The largest crude oil refinery in Mexico, Salina Cruz, will take between three and four weeks to bring back online after the magnitude-8 earthquake that struck the country last week. The refinery is located in southern Mexico, near the offshore epicenter of the quake that has so far killed more than 90 people.

The Salina Cruz refinery has a daily throughput of 330,000 barrels of crude but the earthquake damaged its turbogenerators, the chief of the Pemex facility told local media. There is no risk of a shortage of fuels, Carlos Miruetta added, as Pemex had bought additional supplies of oil products after Hurricane Harvey suspended fuel shipments from Houston.

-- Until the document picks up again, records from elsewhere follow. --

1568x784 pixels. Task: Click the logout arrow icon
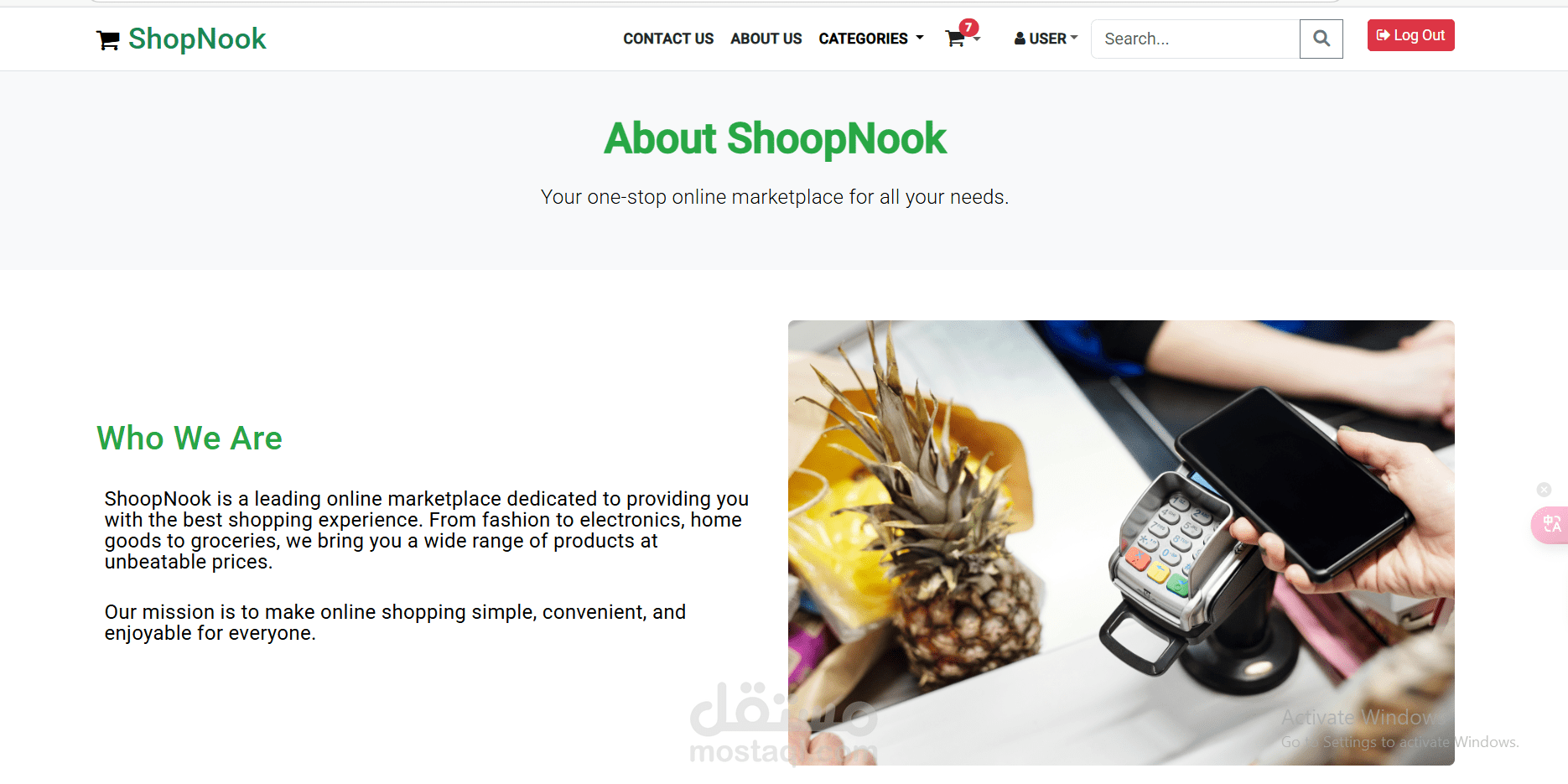coord(1383,35)
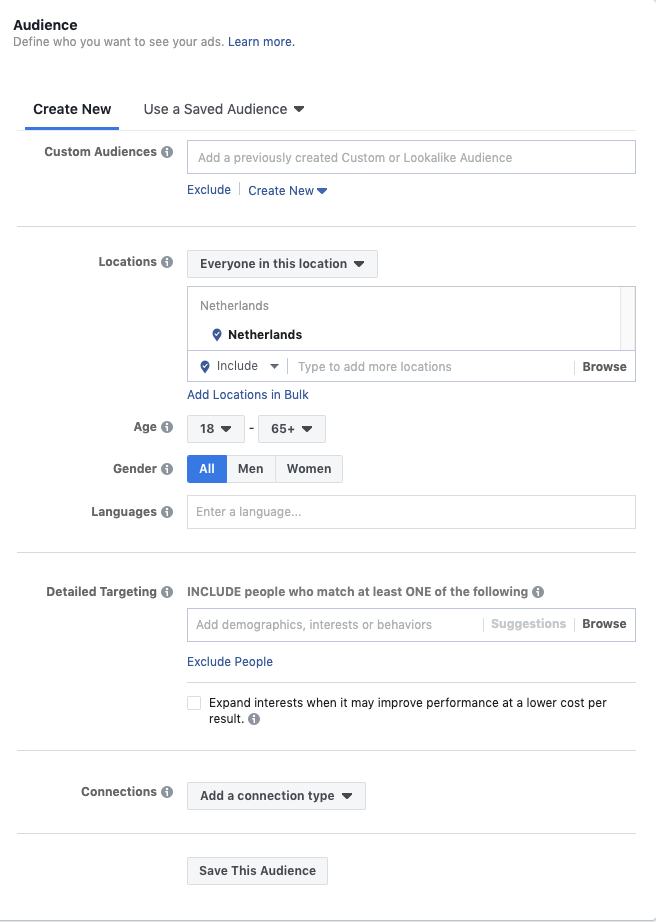Open the info tooltip next to Locations
The width and height of the screenshot is (656, 922).
[x=168, y=262]
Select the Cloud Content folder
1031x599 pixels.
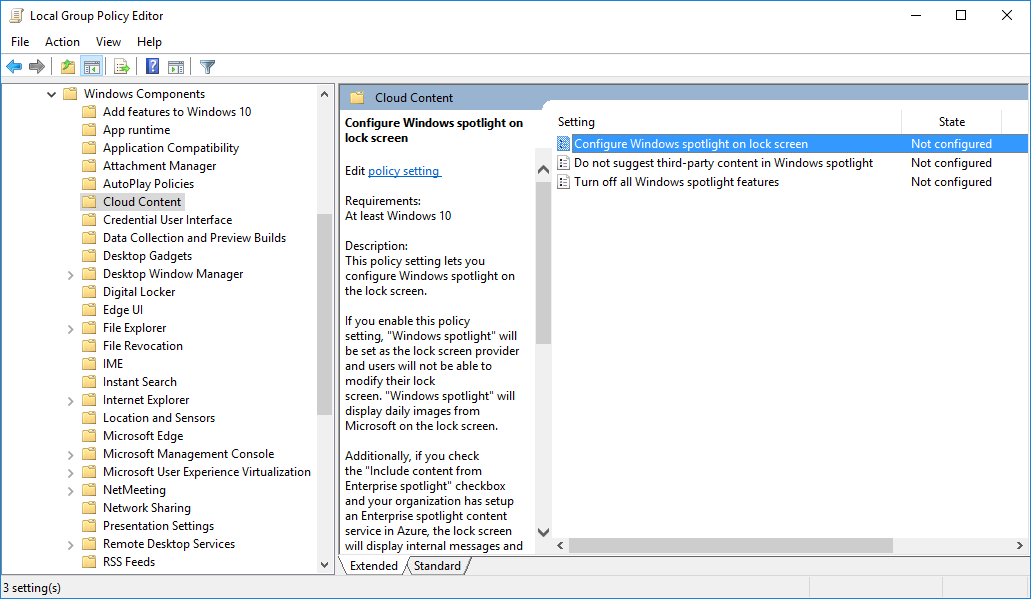pyautogui.click(x=141, y=201)
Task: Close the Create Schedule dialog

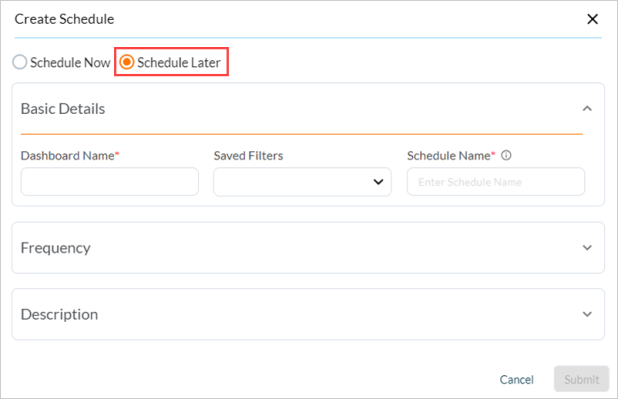Action: point(592,19)
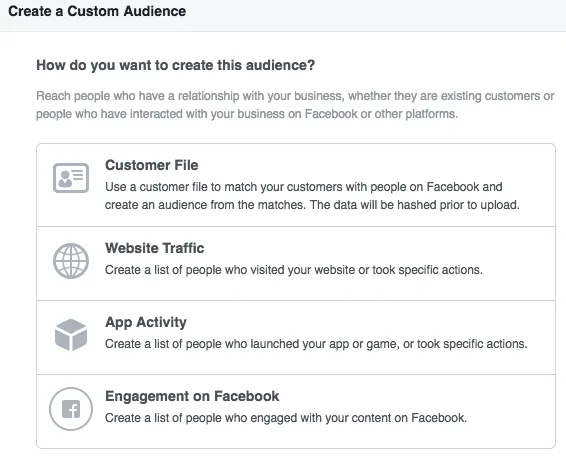Click the Customer File ID card icon
Image resolution: width=566 pixels, height=460 pixels.
71,178
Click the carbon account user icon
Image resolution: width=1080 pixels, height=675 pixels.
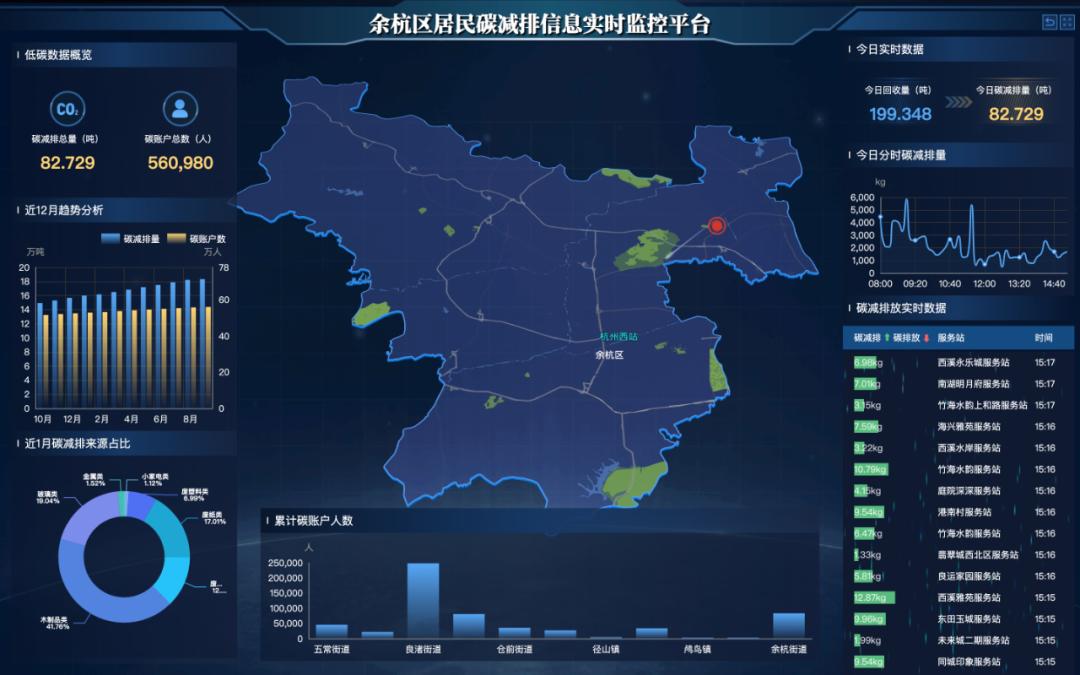pos(180,109)
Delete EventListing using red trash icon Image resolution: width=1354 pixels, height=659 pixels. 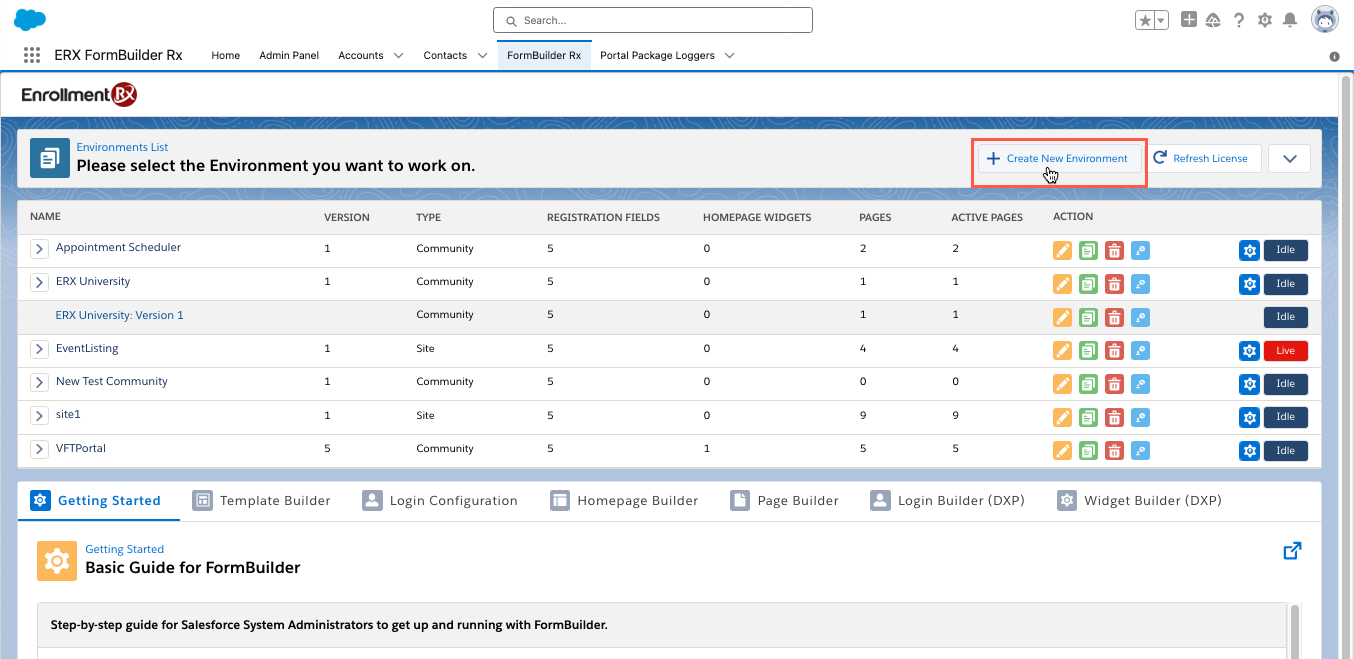(x=1114, y=351)
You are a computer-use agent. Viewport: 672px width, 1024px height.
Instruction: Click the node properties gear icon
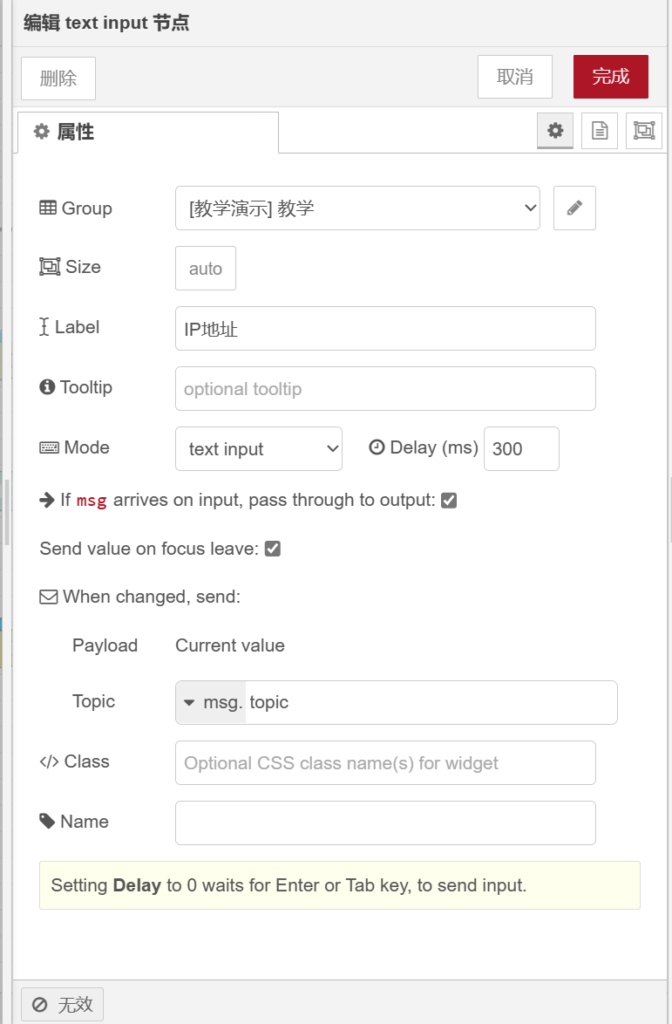coord(555,131)
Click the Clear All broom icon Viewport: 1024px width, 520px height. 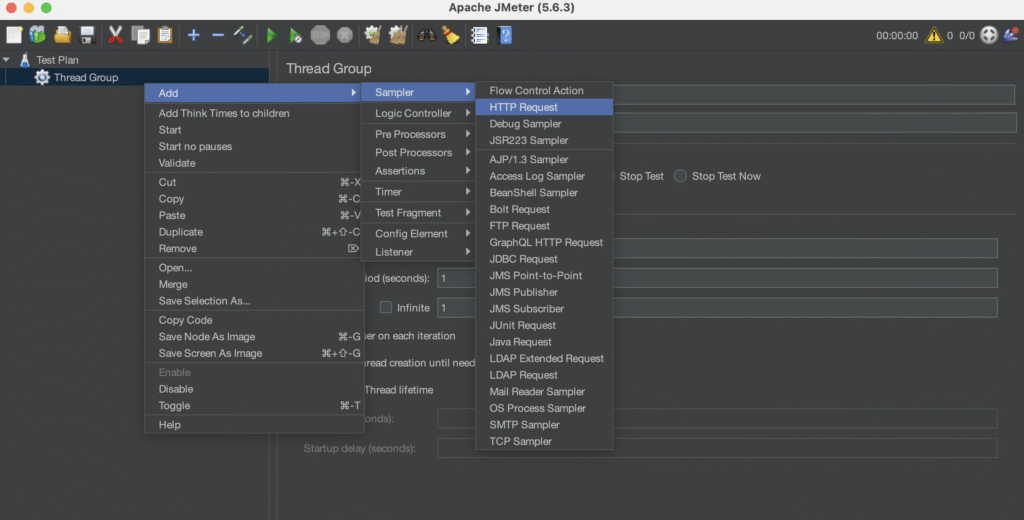399,35
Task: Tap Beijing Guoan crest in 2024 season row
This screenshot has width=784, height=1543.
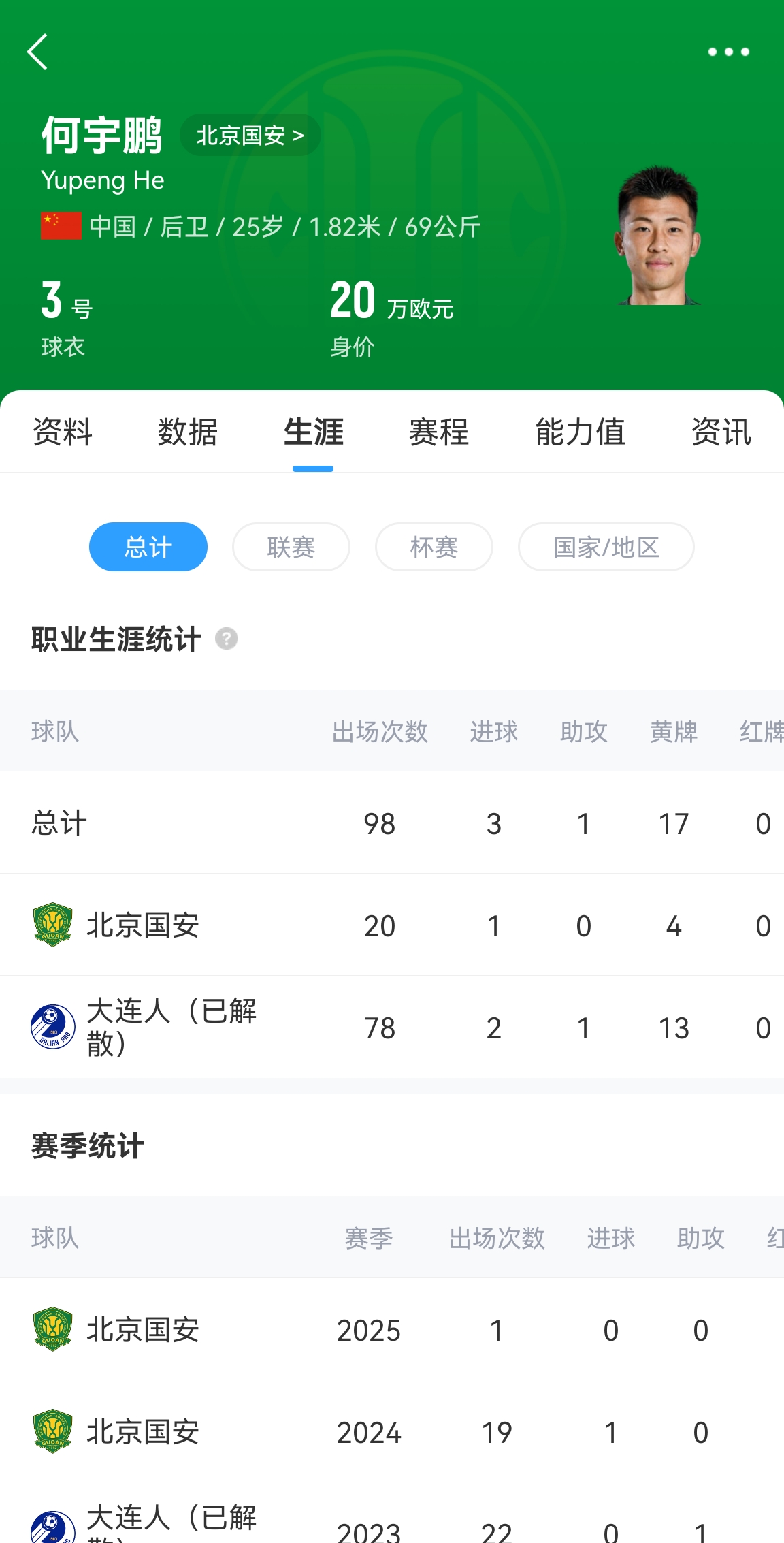Action: pos(52,1431)
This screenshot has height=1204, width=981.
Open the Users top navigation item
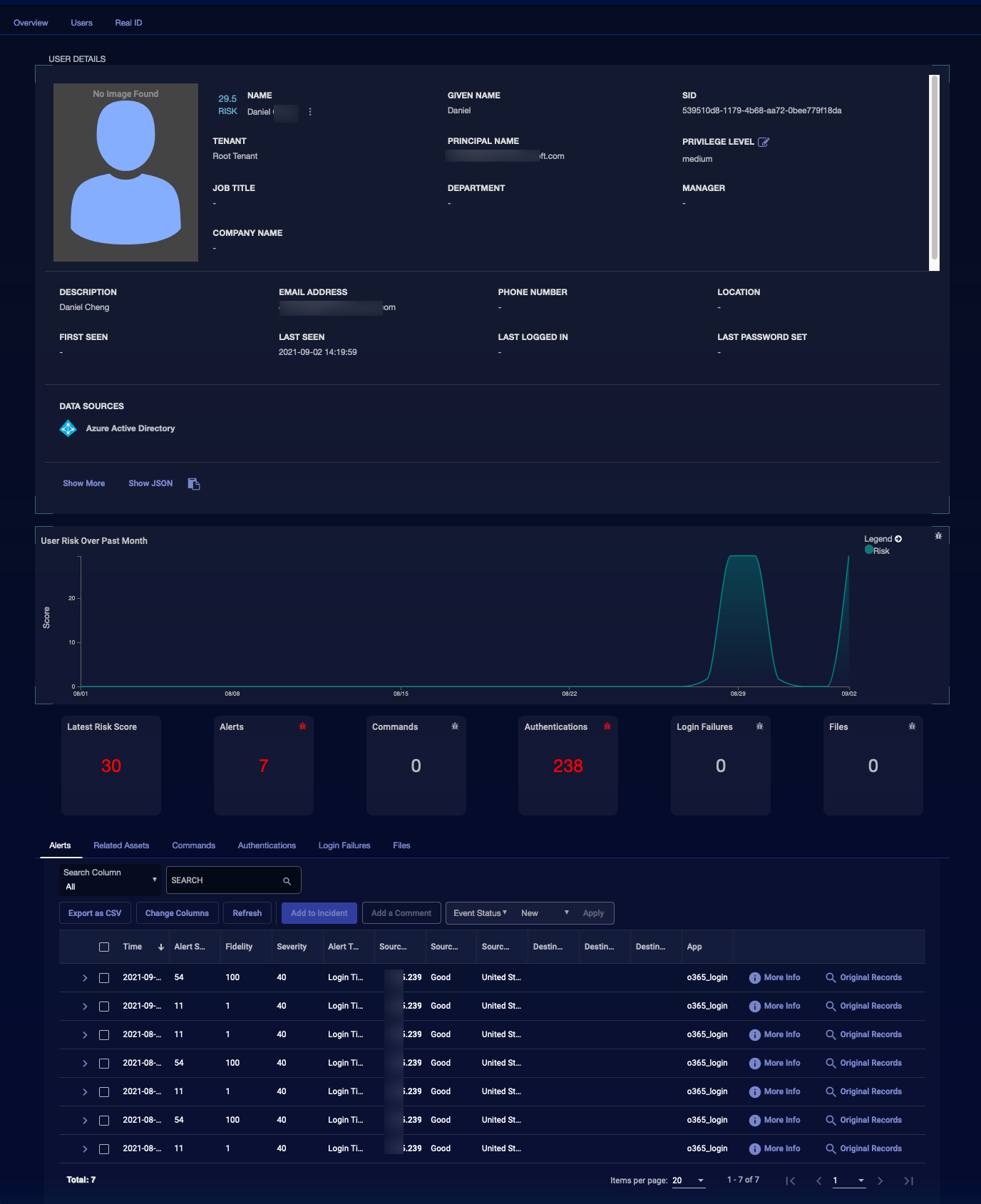click(81, 23)
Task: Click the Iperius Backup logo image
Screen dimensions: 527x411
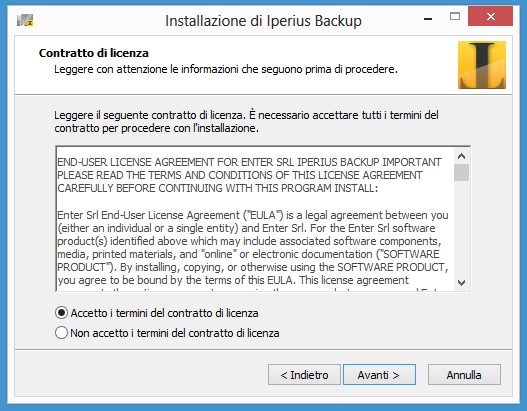Action: [x=482, y=65]
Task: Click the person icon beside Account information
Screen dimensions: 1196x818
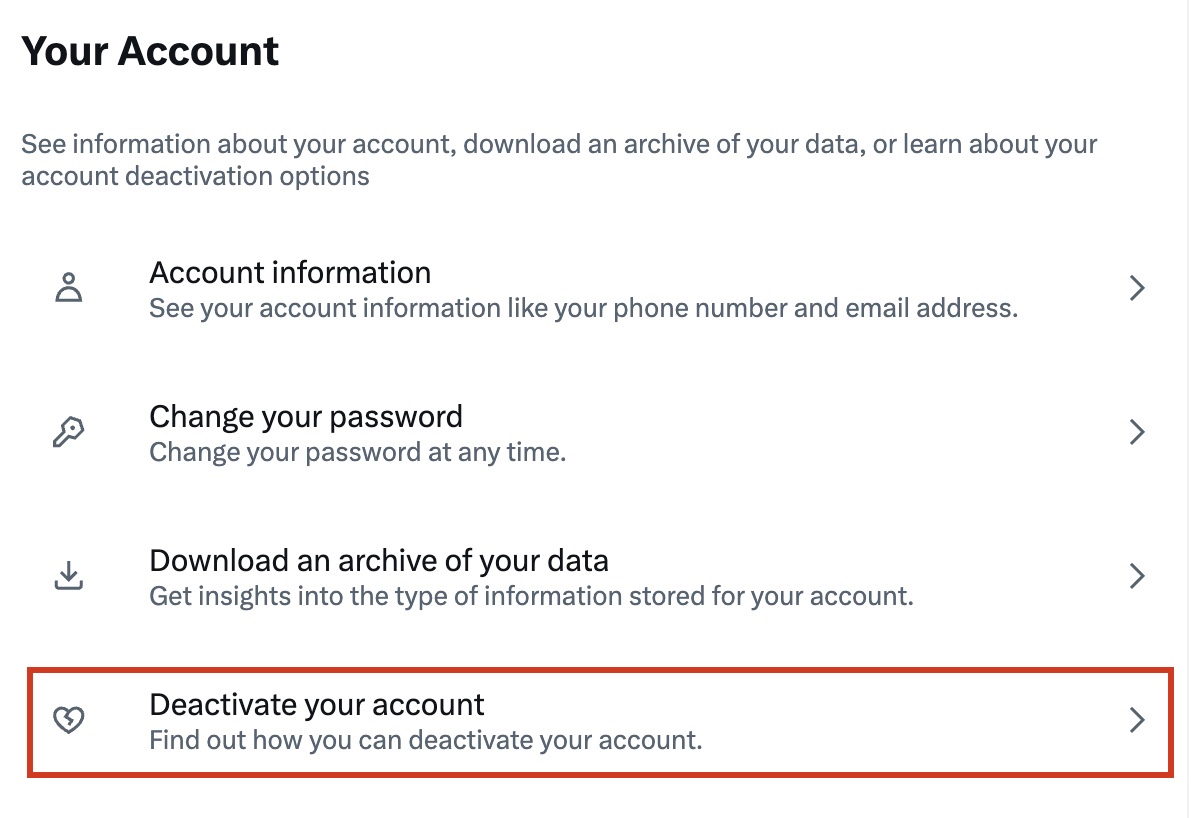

Pemex’ chief executive, Jose Antonio Gonzalez Anaya, however, said that putting the refinery back on line would take less time—between two and three weeks. In an interview with Bloomberg, Gonzalez Anaya also said that the company expected to meet its oil production target for this year, which stands at 1.944 million bpd.

He acknowledged that the last few weeks have been challenging in terms of sticking to production targets because of the hurricanes in the Gulf of Mexico that have also made oil field operation in northern Mexico difficult.

Related: Can NAFTA Protect Big Oil From Mexico’s Populist Movement?

Maintenance at the Ku-Maloob-Zaab field also hit production, taking off 330,000 bpd from the national daily average. However, the company said at the time it would not have any adverse impact on its annual output target.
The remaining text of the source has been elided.